It’s been four long years of waiting but the dead were finally let loose at the Queen Mary this weekend and the evil spirits rose to the occasion as they took over the ship and the surrounding grounds for the return of the Dark Harbor.
“I think this is so great, we’ve been waiting for this to come back for a while. And I go to a lot of different Halloween events and I rarely get scared there, but if you want to get scared, if you want to scream, you have to come here,” said Stacey Frederick, a Burbank resident and longtime Dark Harbor fan as she stood in the middle of the macabre carnival during the opening night of the Halloween haunt on Friday, Sept. 20.
The event, which is expected to attract more than 100,000 people to the Long Beach venue during its more than monthlong run through Nov. 2, had been shuttered since 2020 when it was closed as a result of the pandemic.

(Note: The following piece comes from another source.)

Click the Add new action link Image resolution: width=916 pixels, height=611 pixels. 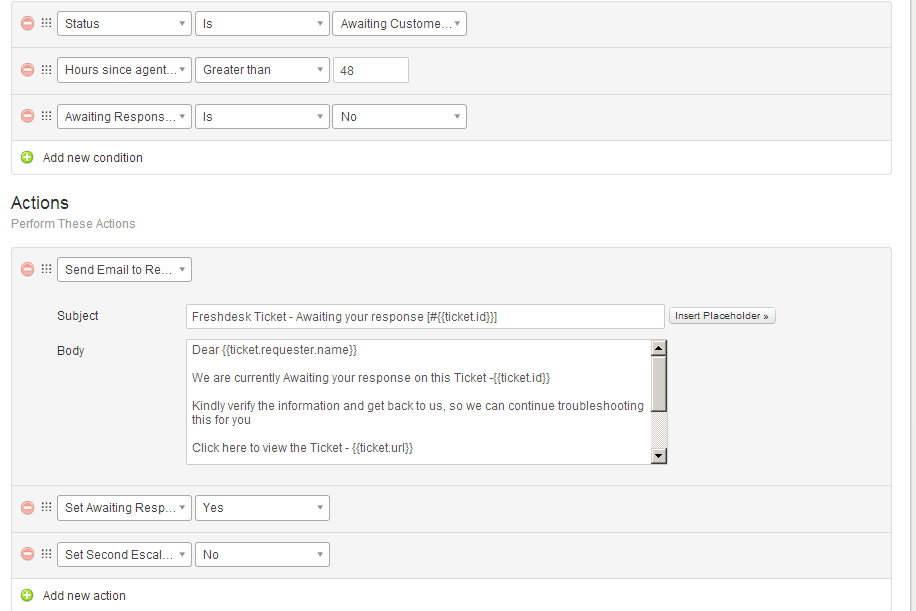[x=84, y=596]
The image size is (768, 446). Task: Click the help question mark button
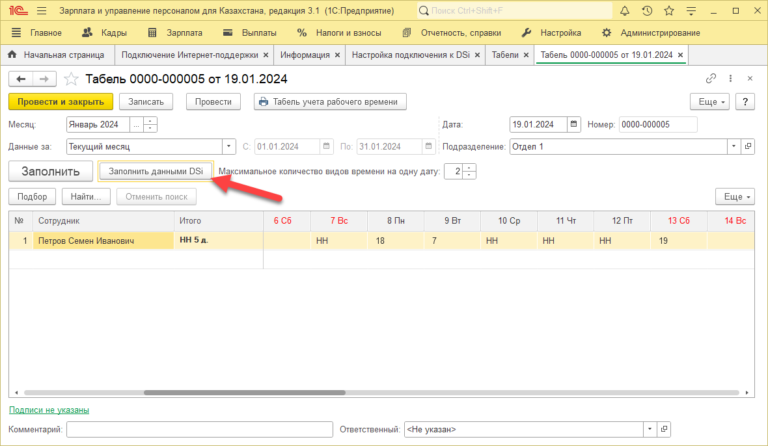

Various issues, including renovations on the ship and financial woes, caused it to remain closed until now, when hundreds of horror fans attended opening night to check out five mazes inspired by real stories about the ship, which has long been rumored to be haunted.
The mazes included three genuinely scary haunts on board the Queen Mary plus two other ones off the ship. Besides the mazes, the opening night crowd hung out at a lively carnival filled with performers such as fire dancers and a DJ spinning tunes from a dance stage.
There were carnival rides and dozens of monsters, ghosts and killer clowns walking around jump-scaring and even chasing screaming people around the grounds. Fans also searched for hidden speakeasy lounges inside some of the haunts and hung out in an area made to look like New Orleans bayou land where people could chill out and even make smores over fires.
For longtime fans like Frederick, finally being back at Dark Harbor was, well, like Halloween heaven on Earth.